Ouverture dominicale : pourquoi Leroy Merlin et Castorama échappent à la condamnation

Par Marina Torre  |   |  683  mots
Castorama et Leroy Merlin ont "commis une faute" selon le Tribunal de commerce de Bobygny, mais ils échappent à la condamnation.
Pour avoir ouvert plus de cinq dimanches par an sans autorisation, Castorama et Leroy Merlin sont reconnues coupables de faute par le Tribunal de commerce de Bobigny. Mais les enseignes ne sont pas pour autant condamnées, contrairement à ce que souhaitait Bricorama. Explications.

Certes, ouvrir le dimanche sans autorisation, est une "faute". Mais la distorsion de concurrence que reproche Bricorama à Castorama et Leroy Merlin ne serait pas prouvée pour autant. Tel est le jugement rendu ce mardi par le tribunal de commerce de Bobigny qui déboute Bricorama de sa demande au titre de concurrence déloyale.

Une faute…

Plus précisément, le tribunal constate dans son jugement - dont la Tribune s'est procuré une copie - que les deux enseignes de bricolage qui avaient été mises en cause par leur rival :

"ont commis une faute en ouvrant leurs magasins plus de cinq dimanche par an et en ne produisant pas les autorisations administratives nécessaires."

Bricorama affirme avoir perdu 25 millions d'euros de chiffre d'affaires en 2012 et s'estime victime d'une "inégalité de traitement" vis-à-vis de Castorama et de Leroy Merlin. Un préjudice qui lui, n'est pas prouvé, estime la Cour.

... mais pas un préjudice

Le groupe avait tenté de démontrer qu'ayant été condamné à fermer ses portes le dimanche cette année-là, sa clientèle s'était reportée chez ses concurrents, qui eux, continuaient d'ouvrir. Mais l'expertise "non-contradictoire" visant à démontrer ce préjudice occultait les autres difficultés économiques rencontrées par les magasins en question dont certains souffraient par ailleurs d "une baisse générale du secteur d'activité.

En décembre 2012, après une plainte déposée par des représentants syndicaux (FO et CGT), l'enseigne a été condamnée par la Cour d'appel de Versailles à fermer ses portes le dimanche. Cette année-là, le chiffre d'affaires a certes reculé, mais pas ses bénéfices, comme l'indique le rapport d'expert produit par le groupe. Les magistrats en concluent que le résultat du groupe étudié dans cette affaire "n'a pas été affecté par la fermeture de la plupart des magasins Bricorama le dimanche dans sa globalité."

"L'expertise n'était pas suffisamment concentrée sur les zones de chalandise concernées par la fermeture", commente à cet égard Me Jean-Michel Lepretre, avocat associé au sein du cabinet Orrick.
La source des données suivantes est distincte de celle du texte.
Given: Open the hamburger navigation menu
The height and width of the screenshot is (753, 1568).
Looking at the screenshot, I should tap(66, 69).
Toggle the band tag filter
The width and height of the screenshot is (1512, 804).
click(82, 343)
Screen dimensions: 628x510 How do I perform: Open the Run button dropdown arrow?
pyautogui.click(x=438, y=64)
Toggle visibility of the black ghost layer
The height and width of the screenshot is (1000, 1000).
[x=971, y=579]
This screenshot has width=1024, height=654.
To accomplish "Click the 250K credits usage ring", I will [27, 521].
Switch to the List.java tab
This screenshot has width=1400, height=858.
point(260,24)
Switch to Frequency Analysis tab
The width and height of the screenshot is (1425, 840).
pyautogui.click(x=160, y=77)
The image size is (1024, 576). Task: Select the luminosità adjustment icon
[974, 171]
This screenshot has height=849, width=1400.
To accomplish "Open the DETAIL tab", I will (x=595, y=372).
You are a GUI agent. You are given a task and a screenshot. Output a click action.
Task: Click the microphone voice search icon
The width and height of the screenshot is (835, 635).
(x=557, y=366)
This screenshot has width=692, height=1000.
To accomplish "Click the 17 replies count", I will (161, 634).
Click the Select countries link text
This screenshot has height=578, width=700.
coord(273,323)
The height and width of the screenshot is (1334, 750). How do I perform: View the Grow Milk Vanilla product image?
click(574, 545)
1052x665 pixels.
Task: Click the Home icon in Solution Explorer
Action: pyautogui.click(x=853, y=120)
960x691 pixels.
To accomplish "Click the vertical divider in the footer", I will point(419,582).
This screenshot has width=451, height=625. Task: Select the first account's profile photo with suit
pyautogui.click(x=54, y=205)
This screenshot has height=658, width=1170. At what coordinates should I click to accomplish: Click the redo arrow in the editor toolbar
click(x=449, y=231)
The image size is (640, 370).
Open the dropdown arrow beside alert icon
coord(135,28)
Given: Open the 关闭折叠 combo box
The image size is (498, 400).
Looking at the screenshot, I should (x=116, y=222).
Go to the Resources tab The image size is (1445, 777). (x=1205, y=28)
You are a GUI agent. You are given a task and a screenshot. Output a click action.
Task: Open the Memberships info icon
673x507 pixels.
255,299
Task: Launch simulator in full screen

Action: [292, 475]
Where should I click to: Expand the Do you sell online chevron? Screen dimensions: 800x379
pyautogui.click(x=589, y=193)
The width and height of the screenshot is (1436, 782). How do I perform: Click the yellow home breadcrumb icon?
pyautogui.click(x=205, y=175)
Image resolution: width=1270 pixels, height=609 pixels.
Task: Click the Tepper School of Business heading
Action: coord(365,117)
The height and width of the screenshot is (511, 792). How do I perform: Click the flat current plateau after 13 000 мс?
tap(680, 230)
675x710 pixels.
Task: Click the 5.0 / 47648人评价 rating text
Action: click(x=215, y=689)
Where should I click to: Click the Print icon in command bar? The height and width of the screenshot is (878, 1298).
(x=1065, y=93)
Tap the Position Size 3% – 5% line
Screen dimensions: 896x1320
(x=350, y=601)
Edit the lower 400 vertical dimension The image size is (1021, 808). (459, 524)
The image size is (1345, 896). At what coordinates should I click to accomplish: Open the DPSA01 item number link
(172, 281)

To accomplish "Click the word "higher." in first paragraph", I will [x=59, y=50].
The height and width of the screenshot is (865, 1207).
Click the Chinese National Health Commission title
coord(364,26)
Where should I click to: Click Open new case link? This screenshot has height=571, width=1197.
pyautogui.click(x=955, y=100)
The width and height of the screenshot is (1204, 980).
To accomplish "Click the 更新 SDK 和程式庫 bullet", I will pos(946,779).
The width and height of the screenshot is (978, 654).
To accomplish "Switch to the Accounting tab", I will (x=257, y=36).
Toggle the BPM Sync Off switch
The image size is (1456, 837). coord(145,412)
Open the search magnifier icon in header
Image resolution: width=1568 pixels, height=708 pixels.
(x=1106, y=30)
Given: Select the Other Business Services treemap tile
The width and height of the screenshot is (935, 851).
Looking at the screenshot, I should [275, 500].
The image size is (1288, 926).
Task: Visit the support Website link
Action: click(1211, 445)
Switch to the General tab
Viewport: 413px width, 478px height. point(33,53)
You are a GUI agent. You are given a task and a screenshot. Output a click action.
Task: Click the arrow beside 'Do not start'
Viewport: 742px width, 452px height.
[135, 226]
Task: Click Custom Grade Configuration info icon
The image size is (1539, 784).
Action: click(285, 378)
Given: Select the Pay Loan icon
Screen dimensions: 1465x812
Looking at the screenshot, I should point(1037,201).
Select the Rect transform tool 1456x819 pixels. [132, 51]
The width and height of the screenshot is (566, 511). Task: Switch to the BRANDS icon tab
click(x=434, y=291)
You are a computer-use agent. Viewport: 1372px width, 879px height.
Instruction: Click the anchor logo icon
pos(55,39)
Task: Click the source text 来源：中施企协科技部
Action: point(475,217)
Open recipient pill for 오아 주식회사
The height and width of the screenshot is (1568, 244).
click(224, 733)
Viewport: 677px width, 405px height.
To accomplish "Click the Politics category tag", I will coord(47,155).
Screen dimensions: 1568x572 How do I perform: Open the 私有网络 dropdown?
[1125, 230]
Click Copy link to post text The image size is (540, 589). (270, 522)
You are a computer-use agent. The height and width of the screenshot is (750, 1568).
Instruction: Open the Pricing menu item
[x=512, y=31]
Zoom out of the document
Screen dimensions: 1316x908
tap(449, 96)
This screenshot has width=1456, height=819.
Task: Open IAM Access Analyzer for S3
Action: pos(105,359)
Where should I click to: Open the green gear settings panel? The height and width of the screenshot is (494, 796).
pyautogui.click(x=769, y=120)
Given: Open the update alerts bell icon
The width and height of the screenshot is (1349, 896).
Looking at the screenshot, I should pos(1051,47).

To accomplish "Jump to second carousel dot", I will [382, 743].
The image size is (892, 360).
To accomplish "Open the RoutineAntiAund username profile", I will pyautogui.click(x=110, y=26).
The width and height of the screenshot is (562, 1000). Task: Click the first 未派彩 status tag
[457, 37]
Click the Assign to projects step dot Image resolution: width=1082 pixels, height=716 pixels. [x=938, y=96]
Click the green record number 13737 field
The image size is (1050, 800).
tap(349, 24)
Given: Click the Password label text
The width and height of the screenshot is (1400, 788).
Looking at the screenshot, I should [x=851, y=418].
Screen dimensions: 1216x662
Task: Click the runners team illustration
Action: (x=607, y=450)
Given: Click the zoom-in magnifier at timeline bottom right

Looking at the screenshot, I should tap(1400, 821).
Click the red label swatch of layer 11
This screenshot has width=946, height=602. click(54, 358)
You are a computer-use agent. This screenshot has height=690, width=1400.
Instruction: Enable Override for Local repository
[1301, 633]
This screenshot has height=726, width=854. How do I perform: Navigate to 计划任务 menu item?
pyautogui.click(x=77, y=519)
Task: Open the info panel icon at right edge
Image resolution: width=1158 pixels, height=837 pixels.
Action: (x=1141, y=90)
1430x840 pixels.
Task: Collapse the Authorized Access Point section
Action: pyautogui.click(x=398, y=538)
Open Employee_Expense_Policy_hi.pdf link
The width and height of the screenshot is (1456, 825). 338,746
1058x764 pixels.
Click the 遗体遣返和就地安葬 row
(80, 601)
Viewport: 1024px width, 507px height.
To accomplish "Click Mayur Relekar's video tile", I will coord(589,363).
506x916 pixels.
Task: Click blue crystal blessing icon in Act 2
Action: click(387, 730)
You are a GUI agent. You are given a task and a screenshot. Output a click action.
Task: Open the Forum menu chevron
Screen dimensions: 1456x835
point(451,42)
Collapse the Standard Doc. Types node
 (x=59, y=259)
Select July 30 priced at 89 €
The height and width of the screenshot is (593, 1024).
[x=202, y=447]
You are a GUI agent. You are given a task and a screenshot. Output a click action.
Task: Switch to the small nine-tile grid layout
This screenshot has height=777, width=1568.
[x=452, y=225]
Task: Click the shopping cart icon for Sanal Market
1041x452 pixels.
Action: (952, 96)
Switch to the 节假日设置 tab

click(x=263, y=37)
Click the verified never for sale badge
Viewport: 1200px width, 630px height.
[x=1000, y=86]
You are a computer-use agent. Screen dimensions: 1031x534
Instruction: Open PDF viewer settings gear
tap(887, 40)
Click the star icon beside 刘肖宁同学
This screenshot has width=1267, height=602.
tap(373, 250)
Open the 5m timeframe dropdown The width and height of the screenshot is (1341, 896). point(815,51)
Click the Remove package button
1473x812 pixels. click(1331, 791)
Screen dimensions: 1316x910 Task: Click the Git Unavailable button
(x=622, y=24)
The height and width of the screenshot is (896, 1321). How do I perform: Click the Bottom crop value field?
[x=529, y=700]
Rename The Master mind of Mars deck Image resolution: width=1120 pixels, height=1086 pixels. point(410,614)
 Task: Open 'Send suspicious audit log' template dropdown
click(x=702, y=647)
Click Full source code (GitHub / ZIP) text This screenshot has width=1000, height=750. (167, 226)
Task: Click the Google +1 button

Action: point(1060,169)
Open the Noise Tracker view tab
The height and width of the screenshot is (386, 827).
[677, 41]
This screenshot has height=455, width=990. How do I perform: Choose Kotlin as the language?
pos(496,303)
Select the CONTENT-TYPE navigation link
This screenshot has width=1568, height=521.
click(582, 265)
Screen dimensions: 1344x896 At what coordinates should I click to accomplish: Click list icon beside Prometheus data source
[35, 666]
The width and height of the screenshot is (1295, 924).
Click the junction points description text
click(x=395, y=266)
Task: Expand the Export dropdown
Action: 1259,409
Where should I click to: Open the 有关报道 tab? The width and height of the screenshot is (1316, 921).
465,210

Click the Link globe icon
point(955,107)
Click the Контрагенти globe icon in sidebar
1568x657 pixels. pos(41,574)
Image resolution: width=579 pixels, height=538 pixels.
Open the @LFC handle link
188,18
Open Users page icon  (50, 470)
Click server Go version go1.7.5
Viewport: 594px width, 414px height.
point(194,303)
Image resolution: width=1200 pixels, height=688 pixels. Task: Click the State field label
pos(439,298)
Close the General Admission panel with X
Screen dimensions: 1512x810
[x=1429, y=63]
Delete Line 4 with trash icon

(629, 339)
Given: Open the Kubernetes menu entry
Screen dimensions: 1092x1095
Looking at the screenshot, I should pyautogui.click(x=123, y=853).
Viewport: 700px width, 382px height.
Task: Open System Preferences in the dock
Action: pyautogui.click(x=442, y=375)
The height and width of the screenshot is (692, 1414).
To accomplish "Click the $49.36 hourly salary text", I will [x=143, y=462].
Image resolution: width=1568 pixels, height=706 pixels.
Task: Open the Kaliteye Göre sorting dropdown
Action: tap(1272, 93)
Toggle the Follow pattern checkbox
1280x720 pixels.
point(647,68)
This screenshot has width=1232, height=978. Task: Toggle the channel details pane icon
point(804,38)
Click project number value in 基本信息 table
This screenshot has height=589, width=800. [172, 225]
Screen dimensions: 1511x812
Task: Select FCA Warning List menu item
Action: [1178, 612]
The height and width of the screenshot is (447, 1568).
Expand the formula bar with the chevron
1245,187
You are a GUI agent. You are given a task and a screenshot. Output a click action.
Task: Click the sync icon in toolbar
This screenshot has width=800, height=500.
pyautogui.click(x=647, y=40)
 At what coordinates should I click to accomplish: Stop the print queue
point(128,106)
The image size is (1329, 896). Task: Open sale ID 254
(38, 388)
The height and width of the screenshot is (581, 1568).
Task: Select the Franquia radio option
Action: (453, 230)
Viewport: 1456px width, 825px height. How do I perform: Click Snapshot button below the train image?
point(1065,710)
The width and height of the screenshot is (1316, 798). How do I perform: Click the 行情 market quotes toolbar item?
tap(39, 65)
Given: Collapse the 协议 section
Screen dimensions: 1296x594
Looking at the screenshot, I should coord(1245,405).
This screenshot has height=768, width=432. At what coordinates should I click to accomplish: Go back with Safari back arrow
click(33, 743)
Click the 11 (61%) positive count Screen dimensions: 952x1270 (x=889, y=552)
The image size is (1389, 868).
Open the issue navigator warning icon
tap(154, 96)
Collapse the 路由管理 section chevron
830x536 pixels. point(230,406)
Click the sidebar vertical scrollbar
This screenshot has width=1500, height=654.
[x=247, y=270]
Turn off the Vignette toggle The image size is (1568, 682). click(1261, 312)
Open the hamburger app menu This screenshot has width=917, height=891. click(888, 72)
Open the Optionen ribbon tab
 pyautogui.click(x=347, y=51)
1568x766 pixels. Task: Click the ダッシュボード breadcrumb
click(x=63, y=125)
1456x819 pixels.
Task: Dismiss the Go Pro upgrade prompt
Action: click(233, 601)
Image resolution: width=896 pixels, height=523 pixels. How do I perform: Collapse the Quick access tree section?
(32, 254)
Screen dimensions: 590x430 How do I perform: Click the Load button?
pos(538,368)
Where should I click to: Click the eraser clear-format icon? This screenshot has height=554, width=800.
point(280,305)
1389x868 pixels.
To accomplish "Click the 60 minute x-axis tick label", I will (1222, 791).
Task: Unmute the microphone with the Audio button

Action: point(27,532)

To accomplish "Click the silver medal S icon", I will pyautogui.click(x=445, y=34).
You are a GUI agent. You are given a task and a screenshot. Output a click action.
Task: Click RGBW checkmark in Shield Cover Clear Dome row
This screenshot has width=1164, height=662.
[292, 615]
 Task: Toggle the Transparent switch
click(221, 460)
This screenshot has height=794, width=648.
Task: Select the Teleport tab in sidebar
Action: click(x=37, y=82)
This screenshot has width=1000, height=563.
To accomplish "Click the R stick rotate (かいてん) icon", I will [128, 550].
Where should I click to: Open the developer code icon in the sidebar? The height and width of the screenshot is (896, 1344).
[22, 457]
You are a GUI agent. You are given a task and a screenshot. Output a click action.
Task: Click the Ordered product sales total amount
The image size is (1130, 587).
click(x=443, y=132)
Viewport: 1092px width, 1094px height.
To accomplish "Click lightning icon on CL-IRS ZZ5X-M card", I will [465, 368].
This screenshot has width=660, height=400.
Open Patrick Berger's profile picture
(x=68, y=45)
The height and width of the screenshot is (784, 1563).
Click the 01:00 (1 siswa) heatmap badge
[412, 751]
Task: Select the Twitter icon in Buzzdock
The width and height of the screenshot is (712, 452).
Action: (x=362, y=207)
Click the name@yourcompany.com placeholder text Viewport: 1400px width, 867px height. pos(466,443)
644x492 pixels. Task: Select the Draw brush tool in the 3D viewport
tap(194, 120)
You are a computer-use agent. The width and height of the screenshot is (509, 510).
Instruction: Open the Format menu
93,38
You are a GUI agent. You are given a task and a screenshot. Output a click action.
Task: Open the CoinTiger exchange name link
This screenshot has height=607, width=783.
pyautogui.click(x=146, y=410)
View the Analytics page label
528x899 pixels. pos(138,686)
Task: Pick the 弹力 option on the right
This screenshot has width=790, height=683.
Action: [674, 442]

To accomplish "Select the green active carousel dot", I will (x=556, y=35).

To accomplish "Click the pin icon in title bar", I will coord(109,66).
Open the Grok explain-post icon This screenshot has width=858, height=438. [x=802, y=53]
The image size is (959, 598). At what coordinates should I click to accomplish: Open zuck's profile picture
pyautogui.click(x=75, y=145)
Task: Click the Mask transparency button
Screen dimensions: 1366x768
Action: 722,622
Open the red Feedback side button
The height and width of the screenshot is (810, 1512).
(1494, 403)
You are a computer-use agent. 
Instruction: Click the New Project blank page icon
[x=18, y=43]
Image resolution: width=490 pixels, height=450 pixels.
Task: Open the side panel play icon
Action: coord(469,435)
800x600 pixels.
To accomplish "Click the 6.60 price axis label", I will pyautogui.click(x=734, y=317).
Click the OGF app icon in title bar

Ce dernier reconnaît qu'il s'agit d'une "matière où le préjudice est très difficile à démontrer" dans la mesure où il faudrait être capable de démontrer que tous les clients d'un magasin se reporteraient forcément sur un autre si le premier est fermé.

"Nul n'est censé invoquer sa propre turpitude"

Ce dernier pointe en outre un manque de crédibilité du plaignant qui reproche à ses clients de faire ce que lui-même ne peut plus faire. "Nul n'est censé invoquer sa propre turpitude", rappelle ce spécialiste en litige des sociétés qui ajoute : "cela reviendrait à contester une amende pour excès de vitesse au motif que votre voisin roulait plus vite."

Sur le fond, le Tribunal de grande instance de Bobigny se déclare incompétent pour décider de la légalité ou non des dérogations qui ont pu être accordées en d'autres occasions à Leroy Merlin et Castorama, lesquelles ont d'ailleurs passé outre des condamnations à la fermeture.

Combat judiciaire

"Le tribunal n'a pas été au bout du constat", a de son côté réagi Jean-Claude Bourrelier, le patron de Bricorama, cité par l'AFP. L'un de ses avocats, Me Frédéric Naquet, a quant à lui, qualifié cette décision de "jugement en demi-teinte" et regretté l'absence d'une "expertise judiciaire, qui aurait pu permettre" d'évaluer l'existence du préjudice.

Décret en suspens

Dans cette situation toujours floue et face aux bravades des enseignes qui ont continué d'ouvrir le dimanche malgré les interdictions, le gouvernement a nommé en septembre 2013 l'ancien patron de la Poste, Jean-Paul Bailly, à la tête d'une commission d'étude sur le travail dominical et nocturne.

Un premier décret a été publié le 31 décembre, autorisant les magasins de bricolage à ouvrir le dimanche jusqu'au 1er juillet 2015. Mais le Conseil d'Etat, saisi en référé par les syndicats, a suspendu son application, obligeant le gouvernement à présenter un nouveau texte.